«google Pagerank» «alexa Rank» «domain Age» Direct

"PageRank gives your site a score (roughly 0 to 10)," Leo said. "Every link from another site is a 'vote.' But not all votes are equal. A link from the BBC’s homepage (a high-PageRank site) is worth a million votes from your cousin’s Geocities page (a low-PageRank site)."

"Precisely. That’s why Google never used Alexa Rank for search results. It was a third-party popularity contest, not the Judge." Finally, Leo tapped the third box. "This is Domain Age —the Elder. It’s the simplest but most deceptive factor." «google pagerank» «alexa rank» «domain age»

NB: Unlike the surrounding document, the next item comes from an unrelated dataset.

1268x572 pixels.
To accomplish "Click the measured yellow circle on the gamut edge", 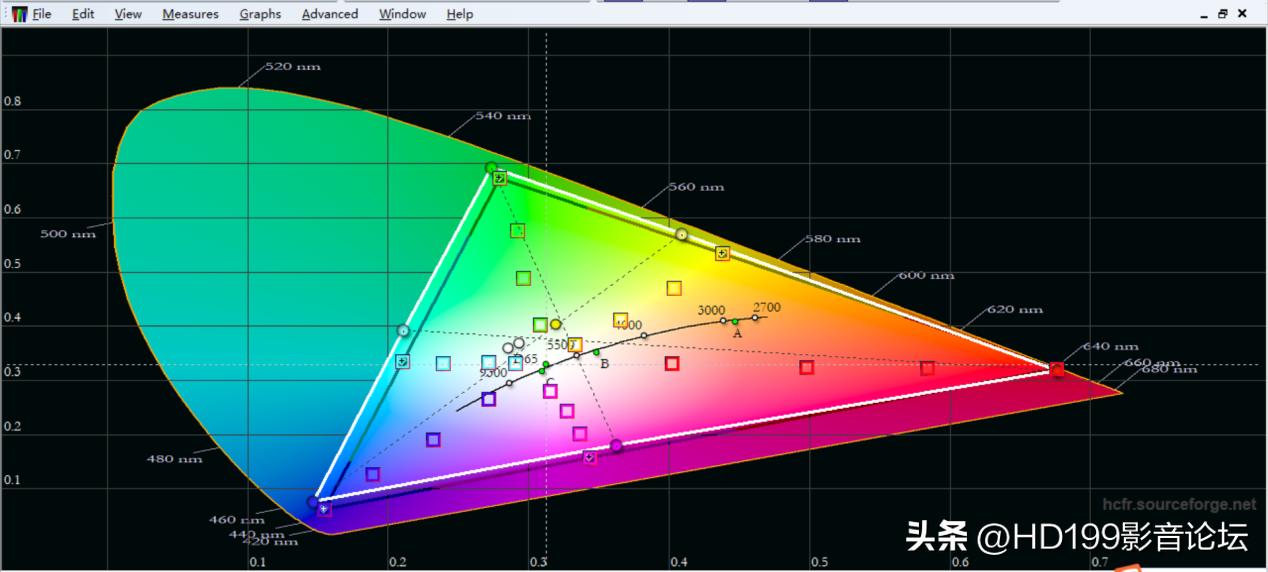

She then wrote a detailed guide to identifying fake vintage Rolex dials. A famous Swiss watch forum linked to her article. Another link came from a university’s horology club. Her began to crawl upward. "PageRank gives your site a score (roughly 0

He explained that in the late 1990s, Google’s founders realized that the web was like a giant academic citation network. A scientific paper is important if many other important papers cite it. Similarly, a webpage is important if other important websites link to it. That’s why Google never used Alexa Rank for search results

Maya frowned. "So my site could be popular with vintage watch collectors who don’t use toolbars, and Alexa would think I’m a ghost?"

Alexa Rank worked via browser extensions and toolbars that users installed. These extensions tracked what sites they visited. If a million people had the Alexa toolbar, and only ten of them visited Maya’s watch blog, her Alexa Rank would be terrible (a high number, like 8 million). If everyone visited, her rank would be amazing (a low number, like 500).

He explained that when Google sees a brand-new domain (registered yesterday), it’s suspicious. Spammers buy thousands of new domains, throw up garbage, get banned, and repeat. So older domains naturally have an advantage—not because age itself is a magic ranking signal, but because .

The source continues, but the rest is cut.